Nordy Bank is an Iron Age hill fort on Brown Clee Hill in the Shropshire Hills Area of Outstanding Natural Beauty in South Shropshire, England.

== Location ==
The nearest village is Clee St. Margaret, overlooking Ludlow, the nearest market town. The fort probably dates to between the late Bronze Age and the early Iron Age. The site is a scheduled monument under the Ancient Monuments and Archaeological Areas Act 1979.

== Description ==
Nordy Bank is a univallate (having a single circuit of ramparts for enclosure and defence) hill fort situated on the western end of a spur running west from the main plateau of Brown Clee Hill. The maximum dimensions of the oval enclosure are 260 m by 200 m, and it covers an area of 3.2 hectare. The main entrance seems to be on the northeastern portion, facing along the ridge. A broadening and lowering of the ramparts here suggest that there may have been a gatehouse structure. A secondary entrance lies halfway along the southern side; this one lies above a steep slope making it less vulnerable to attack, and there is no sign of a guard-house here. The other gaps in the rampart are thought to be modern. There are some slight indications of the remains of structures on the inner side of the rampart; this is most notable in the northwestern part where an 8 m square building seems to have been located.
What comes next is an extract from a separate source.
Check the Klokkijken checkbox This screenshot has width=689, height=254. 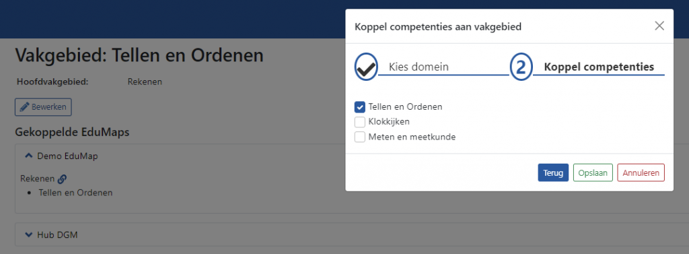click(x=360, y=122)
The fort will probably have been used as a stock enclosure, a place of refuge and a permanent settlement.

The defensive ditch earthworks are in good condition although past quarrying has damaged part of the ramparts on the southeastern part.

The Jack Mytton Way long distance footpath passes adjacent to the site and the Shropshire Way runs 2 km to the northeast.

Nordy Bank is the location setting of Sheena Porter's novel Nordy Bank (1964).